> [Requirement] Starting with the line that contains "Given: Click the search magnifier icon", copy every line through the end of the data below, exactly and with nothing added.

--

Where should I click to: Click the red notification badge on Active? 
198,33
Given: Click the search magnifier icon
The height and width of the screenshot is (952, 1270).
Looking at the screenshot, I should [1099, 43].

--

> [Expected answer]
Given: Click the search magnifier icon
The height and width of the screenshot is (952, 1270).
Looking at the screenshot, I should [1099, 43].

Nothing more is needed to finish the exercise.